Темплтон засмеялась, и я тоже засмеялся вместе с ней.
— А почему мне все это так нравилось, я даже и не знаю. У меня не было братьев, с которыми мне хотелось соревноваться, да и родители уж точно не стимулировали мой интерес в эту сторону. Видимо, я верила, что, став полицейским, можно что-то изменить в мире. И когда я выросла, я пошла в лондонскую полицию.
— Ты все еще веришь, что можешь что-то изменить?
Она пила чай и думала над ответом на этот вопрос.
— Бывают дни, когда я верю, да. Иногда не верю. Но в целом, чаще я верю, чем нет. Наверное, если что-то изменится, я уйду из полиции.

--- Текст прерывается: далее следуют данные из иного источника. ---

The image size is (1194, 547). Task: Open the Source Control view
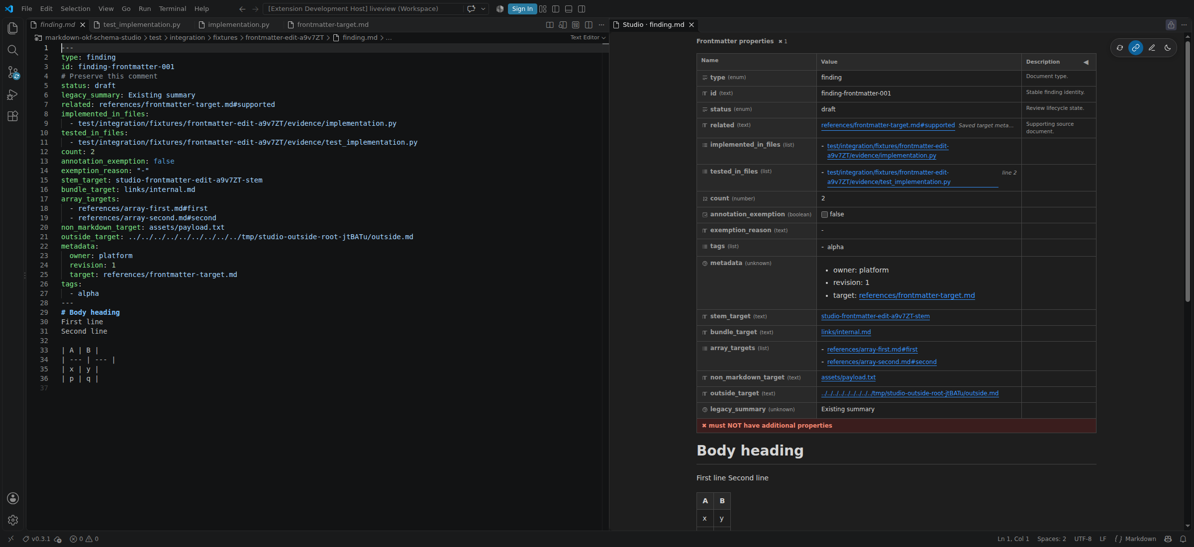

И она улыбнулась своей ослепительной улыбкой. У нее были идеальные зубы — два белых, аккуратных, ровных ряда.
— Наверняка, балериной мне уже поздно становиться, но, может, еще не поздно податься в актрисы.
Федерико принес нам обед. К моему заказу в этом заведении не полагалось никаких дополнений: ни салата, ни хлеба — на моей тарелке просто лежал кусок лазаньи. Судя по ее виду, чего-то стоящего ожидать от нее не приходилось, но Темплтон оказалась права, вкус у нее был отменный. Тарелка Темплтон — полная, с горкой — могла служить иллюстрацией передозировки холестерина: бекон, сосиски, яйца, фасоль и так далее. Я смотрел на эту тарелку и думал, как ей удается держать такую форму.
Темплтон поддела вилкой фасоль.
— Ну а ты — почему ты делаешь то, что делаешь?
— Я стал полицейским, потому что мой отец был серийным убийцей.
— Я не об этом спрашивала.
Темлптон была права, и мы оба это знали. Она снова посмотрела на меня, но в ее взгляде уже не было ничего теплого и пушистого.